- レビュー

写真:Apple TV+
今週は『テッド・ラッソ』の復讐の時間です。ネイトとテッドは、前シーズン末の激しい破局を経て、ついに対決します。いつものように、テッドはネガティブな感情を抱きたくないようです。ネイトは既にネガティブな感情を露呈して いるにもかかわらず、それを後悔しているようです。
一方、キーリーはジェイミーとシャンディのことで考えを改め、レベッカは気まずい立場に立たされ、大物投資家が試合に現れ、テッドは落ち込んでいる。「ビッグ・ウィーク」と題されたこのエピソードは、Apple TV+最大のヒット作の中でも、総合的に見てかなり良い出来だ。
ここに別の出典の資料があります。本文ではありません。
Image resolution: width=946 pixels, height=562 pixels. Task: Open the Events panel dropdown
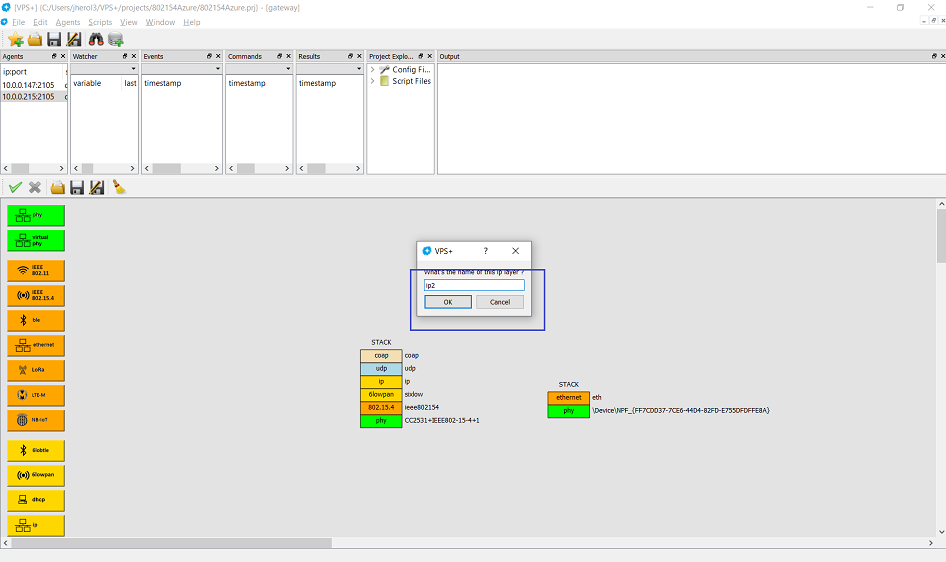click(x=217, y=69)
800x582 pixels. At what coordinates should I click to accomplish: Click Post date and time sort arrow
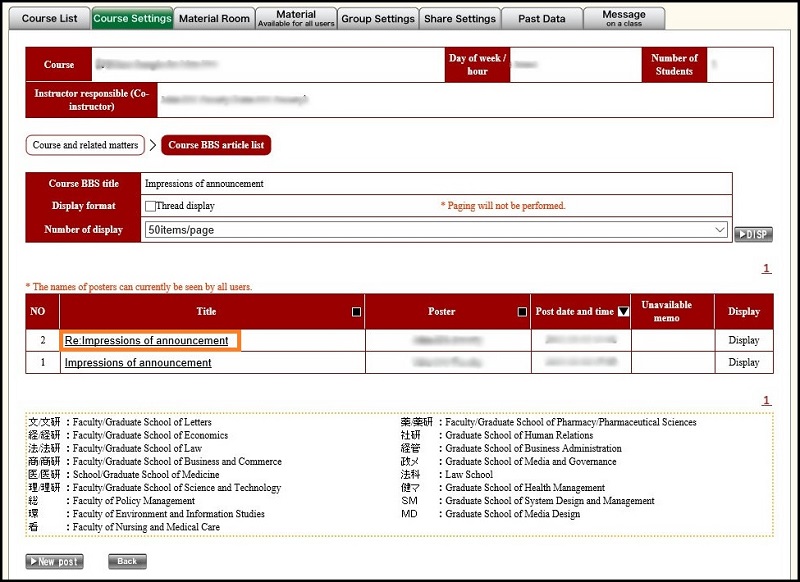tap(623, 312)
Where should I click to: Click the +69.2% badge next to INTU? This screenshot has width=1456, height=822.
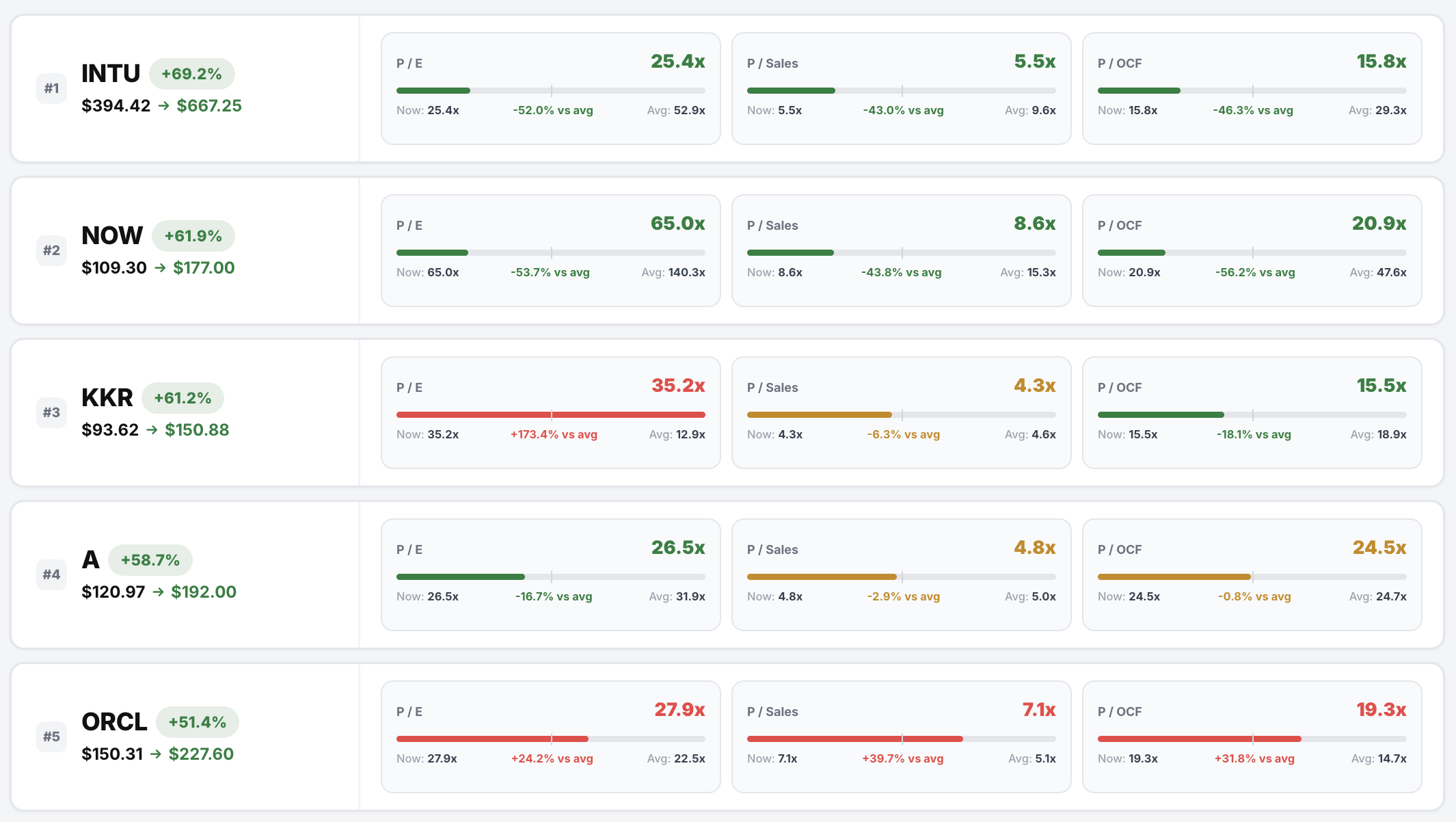pos(191,73)
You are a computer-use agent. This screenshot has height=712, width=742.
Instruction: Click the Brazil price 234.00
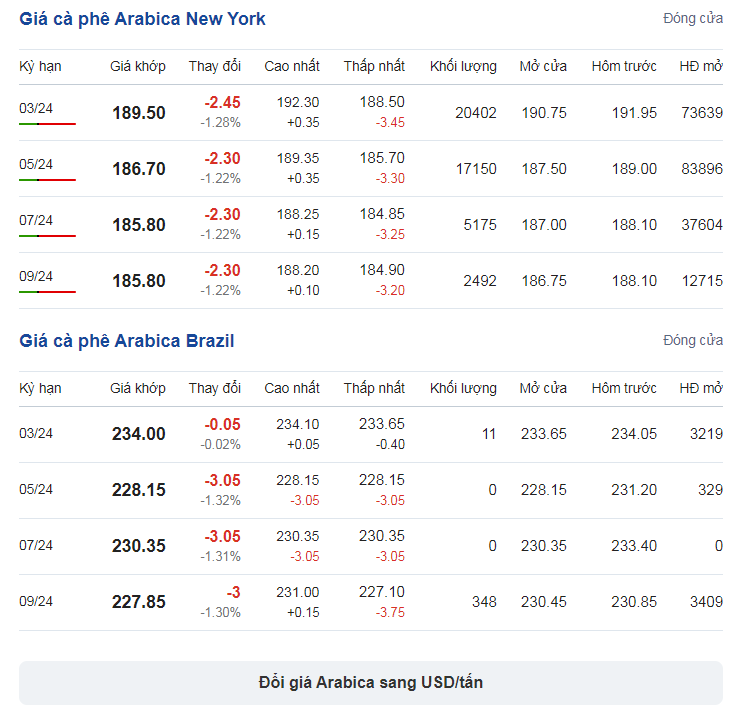point(139,433)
シーズン3、エピソード4:ジェイミー・タート(フィル・ダンスター)は午前4時、ロイ・ケント(ブレット・ゴールドスタイン)がドアをノックする音で目を覚ます。数日前、ジェイミーはロイに、AFCリッチモンドの新星、ザヴァ(マクシミリアン・オシンスキー)よりも優れた選手になりたいと漏らしていた。ロイはそれを聞いて、彼を疑念と苦悩に浸らせるより、ジェイミーを助けてあげようと思った。さあ、トレーニング開始だ。
ジェイミーのもう一人の コーチ、テッド・ラッソ(ジェイソン・サダイキス)は、 フローレンス・“サッシー”・コリンズ(エリー・テイラー)とベッドで目を覚ます。彼はデートを勧めるが、彼女は「絶対にだめ」と言い、テッドがめちゃくちゃだと説明する。彼は自分の欠点を隠すために人に過剰に優しくする。彼女は数年前、結婚生活が破綻した時、自分も同じような経験をした(ただし、全く逆の方向だった)。彼女が交際を考えるには、テッドが自分の気持ちをコントロールする必要があるが、正直言って彼女は考えたくない。現状のままでいいと思っているのだ。(テッド、私もそうだった。さあ、乗り越えよう。)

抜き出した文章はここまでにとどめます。